Siempre con una sonrisa

Esto lo hizo “apasionado anunciador de la Palabra de Dios”, como recuerda el Papa Francisco en su mensaje con motivo del V centenario de su nacimiento. Este fue el secreto que hizo de él un “cincelador de almas”. Su paternidad espiritual, observa el Papa, “se transparenta en todo su obrar, caracterizado por la confianza en las personas, por el rechazo de los tonos hoscos y enfadados, por el espíritu de fiesta y alegría, por la convicción de que la gracia no suprime la naturaleza sino que la sana, fortalece y perfecciona”.

Así lo testimonia su biógrafo: «Una vez se acercaba a este, otra a aquel, y de inmediato todos se hacían amigos suyos»; y el Papa comenta: “Le gustaba la espontaneidad, rechazaba el artificio, elegía los medios más divertidos para educar en las virtudes cristianas, proponiendo al mismo tiempo una sana disciplina que implicaba el ejercicio de la voluntad de acoger a Cristo en lo concreto de la propia vida”.

La hora del Oratorio

Todo ello fascinaba a quienes, conociendo a Felipe, querían imitarle.
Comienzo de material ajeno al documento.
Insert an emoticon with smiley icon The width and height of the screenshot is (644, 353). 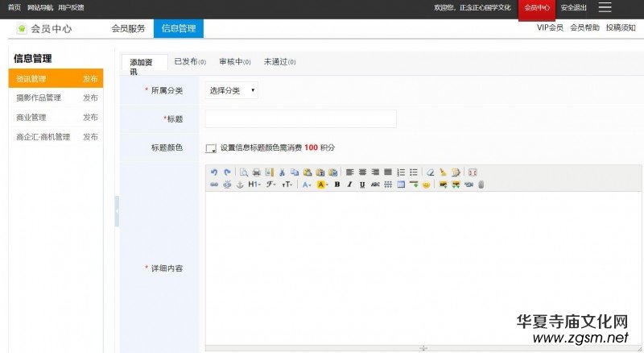(426, 185)
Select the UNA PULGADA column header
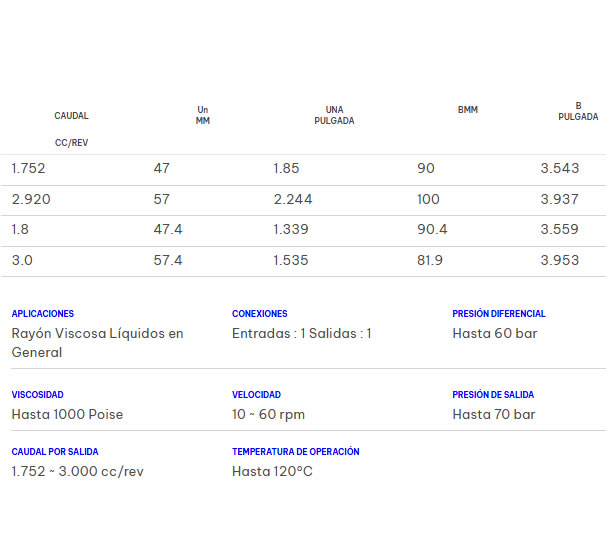The height and width of the screenshot is (545, 606). tap(334, 115)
El “Oratorio” nació así, entre tugurios malolientes perfumados día tras día por una caridad hecha de carne, y no por un proyecto diseñado sobre el papel y realizado desde lo alto como una limosna dada con frialdad.

“Gracias al apostolado de san Felipe –reconoce el Papa Francisco- el compromiso por la salvación de las almas volvió a ser una prioridad en la acción de la Iglesia; se comprendió nuevamente que los pastores debían estar con el pueblo para guiarlo y sostener su fe”.

Y Felipe mismo se convirtió en pastor en 1551, haciéndose sacerdote sin por ello cambiar su estilo de vida. Con el tiempo, en torno a él se forma la primera comunidad, la célula de la futura Congregación del Oratorio, que recibió la aprobación de Gregorio XIII en 1575.

“Estad bajos”

“Hijitos, sed humildes, estad bajos”, repetía el padre Felipe a los suyos, recordándoles que para ser hijos de Dios “no basta solamente honrar a los superiores, sino que se debe honrar a los iguales y a los inferiores, y tratar de ser el primero en honrarlos”.

Y sorprende en un alma tan contemplativa como María de Betania a los pies de Jesús, la similitud con Marta cuando afirma: “Es mejor obedecer al sacristán y al portero cuando llaman que quedarse en la habitación para hacer oración”.

Felipe Neri, el tercer Apóstol de Roma, subió al Cielo en las primeras horas del 26 de  mayo de 1595. El dinamismo de su amor nunca se apagó, y aún parece que repite: “No es tiempo de dormir, porque el Paraíso no se hizo para los vagos”.